Con la llegada de internet, los cimientos de los derechos de autor fueron severamente cuestionados ante la imposibilidad de frenar que una obra fuese compartida sin restricciones geográficas, ni necesidad de soportes físicos.

Desde que la invención de la imprenta posibilitó la multiplicación mecánica de ejemplares de libros, el derecho de autor se inventó como parte medular de un sistema orientado a preservar el aporte de valor de los autores y los editores en la cadena de producción de una obra. Las expresiones jurídicas de esta nueva realidad evolucionaron, desde muy primitivas manifestaciones de recompensa en la forma de dispares privilegios industriales, hasta los sofisticados sistemas de seguimiento del consumo de obras que hoy conocemos.

Con la llegada de internet, la digitalización de todo tipo de obras y el surgimiento de nuevos géneros de producción y acceso, los cimientos de los derechos de autor fueron severamente cuestionados ante la aparente imposibilidad de frenar que una obra fuese compartida sin restricciones geográficas, ni necesidad de soportes físicos. Pero aún así, el régimen legal del derecho de autor mantuvo intocada su fórmula básica de supervivencia: la necesidad de recompensar a los autores como punto de partida de la cadena de valor. Sin esa compensación, como se constató en diversas industrias como la discográfica, la producción de obras se detenía irremediablemente.

El sistema de tutela de los derechos de autor ha alcanzado niveles de tal complejidad que, en ciertas industrias como la cinematográfica y audiovisual, cualquier difusión de una obra, en tiempo real en cualquier establecimiento comercial, inicia una larga ruta de seguimiento que llega hasta las llamadas sociedades de gestión colectiva para recaudar los pagos correspondientes a una multiplicidad de titulares de derechos. De ahí, los intercambios de cuotas a nivel internacional para finalmente descender hasta los titulares por medio de complicadas operaciones de cálculo de regalías y sistemas de distribución. La fórmula permite recompensar, en un nivel extraordinario de detalle a cada titular de derechos, manteniendo la Propiedad Intelectual como el eje conductor de la complicada maquinaria recaudatoria.

En las últimas dos décadas, el sistema de derechos de autor no sólo ha logrado detener la hemorragia que disparó internet y las redes sociales, sino que ha reconvertido el campo digital en una rentable forma de distribuir y consumir obras, con controles de piratería que han reducido significativamente el flujo de bienes falsificados del mercado tradicional. Tomemos como ejemplo a Spotify, que ha disminuido de tal forma el costo de tener a disposición miles y miles de canciones que los incentivos de la piratería para ofrecer mejores precios han desaparecido.

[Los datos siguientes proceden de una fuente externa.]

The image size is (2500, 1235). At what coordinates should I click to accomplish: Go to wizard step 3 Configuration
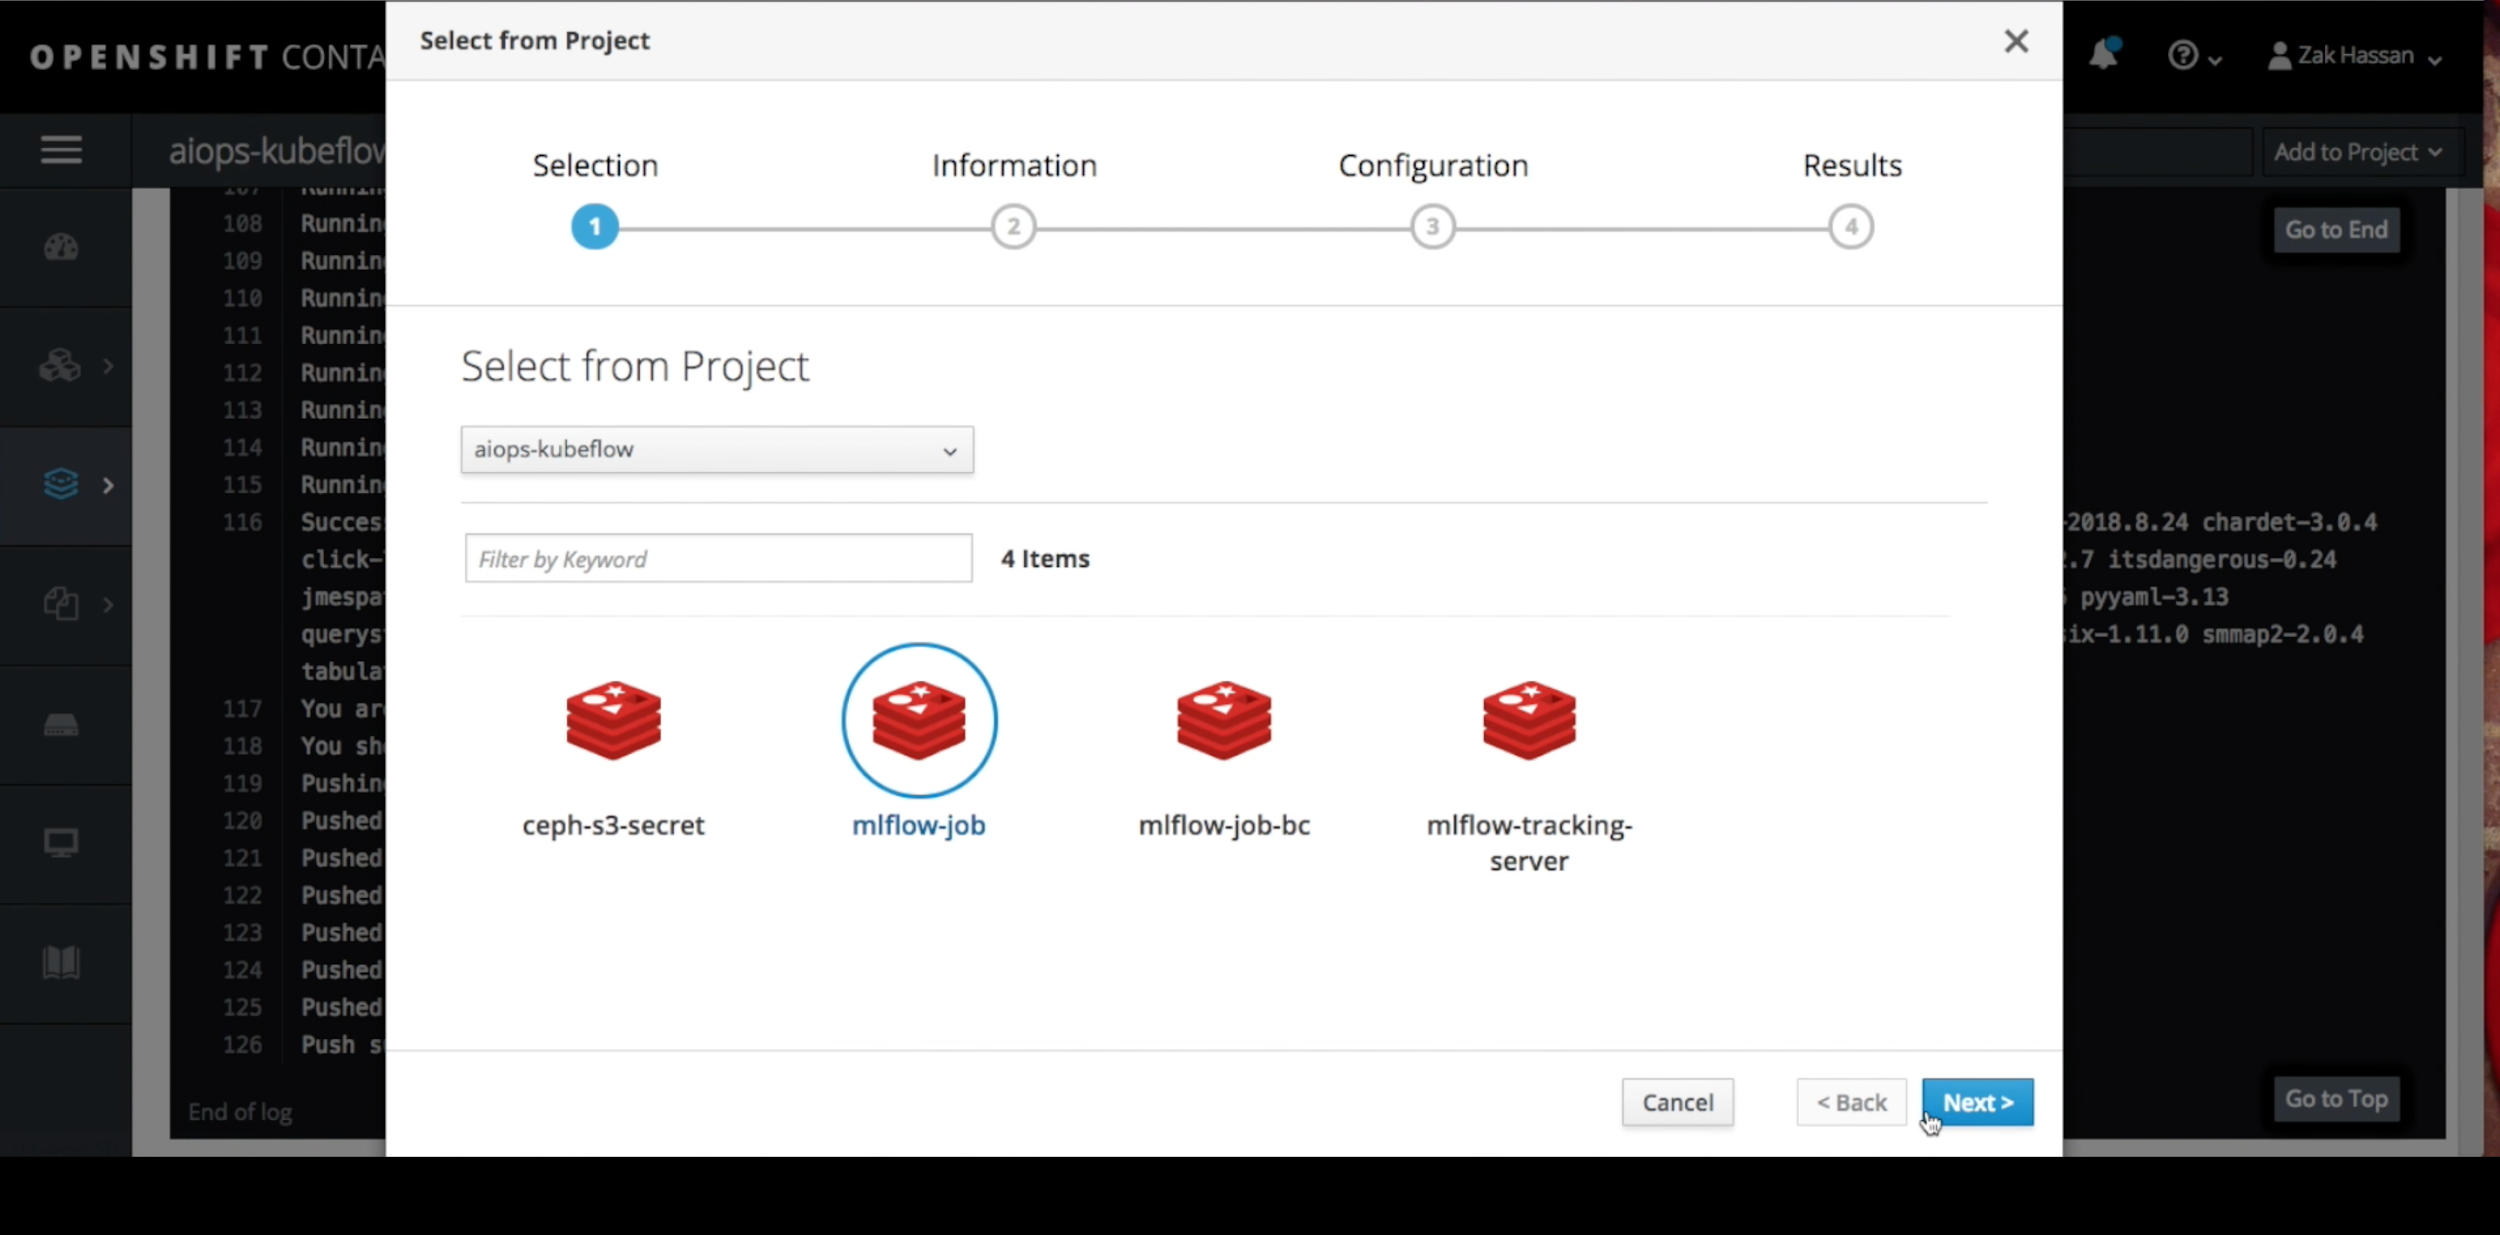click(1432, 227)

El gran acertijo que la irrupción de la Inteligencia Artificial plantea no es sólo la desaparición del autor como centro de imputación de derechos, que de suyo descompone la ecuación básica del sistema, sino la reducción drástica del valor que la creatividad de origen tiene en la cadena de producción de obras. Ante la facilidad tecnológica de suplantar lo que representaba la parte no fungible de la cadena, el sistema de derechos de autor ve amenazado su centro de gravedad. La creatividad que hoy supone producir un diseño, una imagen, un guion, una actuación o una canción, se ha convertido en un commodity que no requiere de un sistema de recompensa.

Digamos que la creación se ha vuelto tan mecanizable que “las máquinas pueden hacerlo”; y en ese escenario, en el que crear obras se ha trivializado y reducido costos hasta niveles irrelevantes, la pregunta deja de ser si esas obras son susceptibles de protección; la verdadera cuestión es si será necesario seguir pagando por una creatividad que ha dejado de agregar valor.